In a 2000 national survey developed by the Radcliffe Public Policy Center at Harvard, seventy percent of young men said they were willing to compromise on pay and promotions in order to spend more time with their families. On the surface of it, organizations seem to support family-oriented employees with several options that allow them to be a more active parent. However, the reality at the ground level is very different, as society still expects men to play the role of the provider rather than the caregiver. While bosses and co-workers are understanding of a woman’s need to rush home to pick up her kids from day care, men who ask for the same privileges are often met with raised eyebrows and disapproving bosses.

tips to maintain work-life balance
"Home Office" by David Martyn Hunt is licensed under CC BY 2.0

However, this has not deterred men from striving to achieve a healthy work-life balance, and perceptions in society are gradually changing for the better. If you feel you aren’t spending as much time as you’d like to with your family, here are some tips you can use.

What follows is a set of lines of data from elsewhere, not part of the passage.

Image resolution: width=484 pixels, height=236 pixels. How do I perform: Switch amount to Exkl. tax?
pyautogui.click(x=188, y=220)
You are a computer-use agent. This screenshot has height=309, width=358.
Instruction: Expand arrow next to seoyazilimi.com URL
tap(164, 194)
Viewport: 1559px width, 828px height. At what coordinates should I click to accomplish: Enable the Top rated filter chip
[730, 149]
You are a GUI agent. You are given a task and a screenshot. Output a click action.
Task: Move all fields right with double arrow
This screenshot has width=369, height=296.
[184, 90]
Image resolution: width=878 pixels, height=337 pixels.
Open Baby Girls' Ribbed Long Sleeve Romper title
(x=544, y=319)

  1. Define what you want to do
    Just as it is important to define your career goals, you must have a clear idea of what it is you want to achieve at home. Make a list of the things you’d like to do for your kids and wife, and be clear about the caregiving responsibilities you’d like to take on. Once you have your goals defined, it is easier for you to achieve them.

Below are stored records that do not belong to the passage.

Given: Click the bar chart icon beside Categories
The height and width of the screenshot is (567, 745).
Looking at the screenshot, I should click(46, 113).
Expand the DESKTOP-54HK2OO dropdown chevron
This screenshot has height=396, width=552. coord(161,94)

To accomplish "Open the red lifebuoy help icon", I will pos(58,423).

  2. Look at the bigger picture
    The usage of the word ‘balance’ isn’t very accurate. If you think that you can divide your waking hours perfectly between work and home, you aren’t being realistic and you’re bound to be disappointed. On some days, work will take priority while on other days you may be more involved with the household. The important thing is to ensure that in the long run, both are given due attention.
  3. Find out what family-friendly options your workplace offers
    Many workplaces offer work-from-home and flextime options that make it easier for you to make changes to your work routine when necessary. Other options provided include job sharing, part-time and a compressed work week of longer days swapped for a day off. Find out whether your workplace offers any such options and try making use of them to suit your requirements. In some cases you may find that the policies exist only on paper and are very difficult to make use of within your office culture. You might want to consider changing jobs and looking for a more family-friendly workplace if this is the case.

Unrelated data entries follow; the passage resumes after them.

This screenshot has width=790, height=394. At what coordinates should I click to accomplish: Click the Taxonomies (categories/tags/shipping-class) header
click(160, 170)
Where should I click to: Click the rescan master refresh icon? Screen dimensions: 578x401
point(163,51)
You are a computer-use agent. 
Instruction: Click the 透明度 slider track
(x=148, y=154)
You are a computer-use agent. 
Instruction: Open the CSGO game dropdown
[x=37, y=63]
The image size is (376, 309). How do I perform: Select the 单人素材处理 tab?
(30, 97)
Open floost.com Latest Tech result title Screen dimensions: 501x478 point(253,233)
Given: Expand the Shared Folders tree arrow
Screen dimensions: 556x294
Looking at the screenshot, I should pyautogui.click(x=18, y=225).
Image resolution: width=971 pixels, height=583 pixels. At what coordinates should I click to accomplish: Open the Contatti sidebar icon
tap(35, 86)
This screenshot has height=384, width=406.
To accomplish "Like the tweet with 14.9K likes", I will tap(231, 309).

  4. Integrate work and family
    Taking the view that work hours must be dedicated to finishing work and non-work hours must be free from work-related interruptions is rather constricting, and may not work well for many people. Feel free to take official calls, schedule meetings and check email when you’re with family as long as you aren’t interrupting anything important at home. In the same vein, don’t feel guilty about talking to family or leaving the office for a couple of hours during your workday to meet family-related commitments. Instead of keeping separate calendars for office-related commitments and family-related commitments, put them all onto a single calendar so you can navigate them more easily.
  5. Feel empowered by your decision
    In spite of the strong desire to spend more time with family and the increased acceptance of men who wish to do so, men sometimes wonder if they’re doing the right thing. Society still tends to make men feel that their value is in providing for their family, and when they see friends and colleagues who are in high-paying, demanding roles they may wish they could take up similar positions. It is important to see value in playing the role of the caregiver and pay attention to how happy you’re making your wife and kids by being there for them. And while you may initially feel apprehensive about the alternate working style you adopt, chances are you will be admired by your colleagues for the confidence and independence you portray in making those decisions.
  6. Having a regular job doesn’t mean you can’t take your children to sports practice or share day to day experiences with them. With a change in perspective and working style, you can be a hands-on dad without affecting your career.